Aktualisiert: 21. Feb.

06.07.2021

(1) Tübingen: wenn man es sich als Diorama im Maßstab 1:100 vorstellt, gehts eigentlich. Adrettes Fachwerkstädtchen, urige Kopfsteingassen, Neckarlandschaft, Marktstände (selbstgemachte Rübenlimonade). Solardächer. Mülltonnen, abschließbar und mit Namensschild – mild pathologisch. Man würde Figürchen aufstellen: Die patente Hausfrau (wie sie gerade die blitzsauberen Fenster des Eigenheims poliert). Den freiheitsliebenden Familienvater (wie er gerade im Nachbarort den Impfpavillon anzündet). Miniatur-Demonstrant*innen für Assange. Miniatur-Burschenschaftler. Miniatur-Ökohippies in verschiedenen Stadien der Verhärmung. Miniatur-Polizeitrupps, die durch die Altstadt ziehen um ab 22 Uhr Nachtruhe zu erzwingen. Und vom Rathausbalkon rassistisch herunterschwadronierend die Figur des Bürgermeisters, der mit zweitem Vornamen ‚Erasmus‘ heißt.

(2) Wenn man es als Soundscape-Installation wahrnimmt, gehts eigentlich. Sieben Tonspuren simultan: die einfache Freundlichkeit der einen, das gepresste, keifende Geschwäbel der anderen. Hier sympathische Unsicherheit, da die misstrauischen, hausmeisterlichen Fragen mit vorgerecktem Kinn. Das konsonantenlose Gelalle in der Marktschenke, der Gouvernantenton im Biergarten. Die endlosen Monologe der Welterklärungsschwaben, bei denen jedes dritte Wort „Firma“ lautet, “un des kinäsische Süschtem, weisch, des isch die Zukumpft!”, während die Zuhörerin vor Langeweile verzweifelt.
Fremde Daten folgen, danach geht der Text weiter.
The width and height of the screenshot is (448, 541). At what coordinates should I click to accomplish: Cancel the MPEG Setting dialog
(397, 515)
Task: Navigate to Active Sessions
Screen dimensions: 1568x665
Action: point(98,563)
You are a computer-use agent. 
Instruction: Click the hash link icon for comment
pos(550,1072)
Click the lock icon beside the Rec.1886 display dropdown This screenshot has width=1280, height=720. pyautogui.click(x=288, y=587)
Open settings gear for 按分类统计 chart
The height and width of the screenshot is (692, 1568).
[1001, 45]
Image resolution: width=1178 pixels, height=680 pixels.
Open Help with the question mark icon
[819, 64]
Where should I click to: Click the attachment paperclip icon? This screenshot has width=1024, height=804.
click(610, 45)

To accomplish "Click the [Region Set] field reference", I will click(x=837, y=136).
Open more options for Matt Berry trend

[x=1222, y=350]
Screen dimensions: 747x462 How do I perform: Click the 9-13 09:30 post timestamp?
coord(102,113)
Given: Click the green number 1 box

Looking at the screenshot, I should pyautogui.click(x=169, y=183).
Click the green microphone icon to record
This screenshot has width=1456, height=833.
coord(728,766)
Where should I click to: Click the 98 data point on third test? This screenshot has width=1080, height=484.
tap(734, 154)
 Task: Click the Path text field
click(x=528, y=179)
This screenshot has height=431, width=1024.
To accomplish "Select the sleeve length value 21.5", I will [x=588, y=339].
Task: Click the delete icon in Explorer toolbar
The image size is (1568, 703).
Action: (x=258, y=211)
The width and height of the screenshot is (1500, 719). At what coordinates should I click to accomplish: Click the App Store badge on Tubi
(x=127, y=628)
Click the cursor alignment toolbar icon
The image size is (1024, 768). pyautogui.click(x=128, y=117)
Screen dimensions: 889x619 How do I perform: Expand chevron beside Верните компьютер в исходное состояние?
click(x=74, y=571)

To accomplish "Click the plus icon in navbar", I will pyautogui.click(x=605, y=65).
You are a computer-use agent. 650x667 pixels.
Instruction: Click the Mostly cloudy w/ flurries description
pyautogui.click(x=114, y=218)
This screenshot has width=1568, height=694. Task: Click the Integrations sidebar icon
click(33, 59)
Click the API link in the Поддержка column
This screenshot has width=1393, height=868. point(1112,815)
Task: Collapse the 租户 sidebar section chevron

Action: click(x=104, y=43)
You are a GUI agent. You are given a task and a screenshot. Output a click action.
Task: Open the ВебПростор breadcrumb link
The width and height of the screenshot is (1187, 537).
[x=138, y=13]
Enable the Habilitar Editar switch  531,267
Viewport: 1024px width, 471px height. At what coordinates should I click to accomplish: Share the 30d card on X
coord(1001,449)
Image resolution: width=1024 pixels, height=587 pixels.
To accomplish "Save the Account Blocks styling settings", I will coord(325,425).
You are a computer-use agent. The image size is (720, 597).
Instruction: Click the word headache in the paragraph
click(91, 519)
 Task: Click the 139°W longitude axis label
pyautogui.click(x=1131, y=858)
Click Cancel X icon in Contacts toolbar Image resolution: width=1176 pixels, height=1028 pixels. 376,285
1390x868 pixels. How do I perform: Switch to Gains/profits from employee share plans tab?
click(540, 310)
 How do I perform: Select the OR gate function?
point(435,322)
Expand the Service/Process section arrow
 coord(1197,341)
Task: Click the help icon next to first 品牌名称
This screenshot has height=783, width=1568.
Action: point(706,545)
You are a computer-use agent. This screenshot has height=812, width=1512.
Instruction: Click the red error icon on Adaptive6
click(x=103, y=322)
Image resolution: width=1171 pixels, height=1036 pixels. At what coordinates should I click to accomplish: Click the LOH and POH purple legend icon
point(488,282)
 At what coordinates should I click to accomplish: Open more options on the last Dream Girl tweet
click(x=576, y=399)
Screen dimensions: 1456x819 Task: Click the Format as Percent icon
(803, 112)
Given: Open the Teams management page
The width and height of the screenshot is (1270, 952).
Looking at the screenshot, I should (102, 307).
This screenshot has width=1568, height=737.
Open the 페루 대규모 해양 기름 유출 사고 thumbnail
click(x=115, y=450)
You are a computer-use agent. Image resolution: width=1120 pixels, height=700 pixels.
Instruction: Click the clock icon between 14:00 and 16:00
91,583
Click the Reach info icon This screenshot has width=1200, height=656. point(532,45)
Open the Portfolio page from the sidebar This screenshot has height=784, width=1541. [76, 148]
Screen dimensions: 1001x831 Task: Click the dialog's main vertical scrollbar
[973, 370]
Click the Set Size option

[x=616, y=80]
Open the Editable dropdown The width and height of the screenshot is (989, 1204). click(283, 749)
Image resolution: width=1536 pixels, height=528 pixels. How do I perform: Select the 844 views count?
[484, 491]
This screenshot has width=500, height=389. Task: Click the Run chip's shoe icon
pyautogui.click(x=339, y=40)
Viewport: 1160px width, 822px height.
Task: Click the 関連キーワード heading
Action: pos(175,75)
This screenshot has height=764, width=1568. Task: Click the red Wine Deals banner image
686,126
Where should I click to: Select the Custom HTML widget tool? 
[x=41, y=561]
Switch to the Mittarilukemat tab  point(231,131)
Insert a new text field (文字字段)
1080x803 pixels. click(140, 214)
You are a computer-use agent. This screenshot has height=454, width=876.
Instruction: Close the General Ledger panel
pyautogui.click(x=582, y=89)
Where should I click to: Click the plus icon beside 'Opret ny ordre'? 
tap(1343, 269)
(3) Und wenn man sich klarmacht, dass Tübingen nicht Ulm ist, gehts sowieso. Aus Ulm führt gar kein Weg mehr ins Freie. Vor Ulm sinkt irgendwo sogar die Donau ins Erdinnere zurück – völlig zurecht. Ulm in Regen und Wind: Eschaton ohne Jenseits. Nach Ulm die Sintflut. Bitte.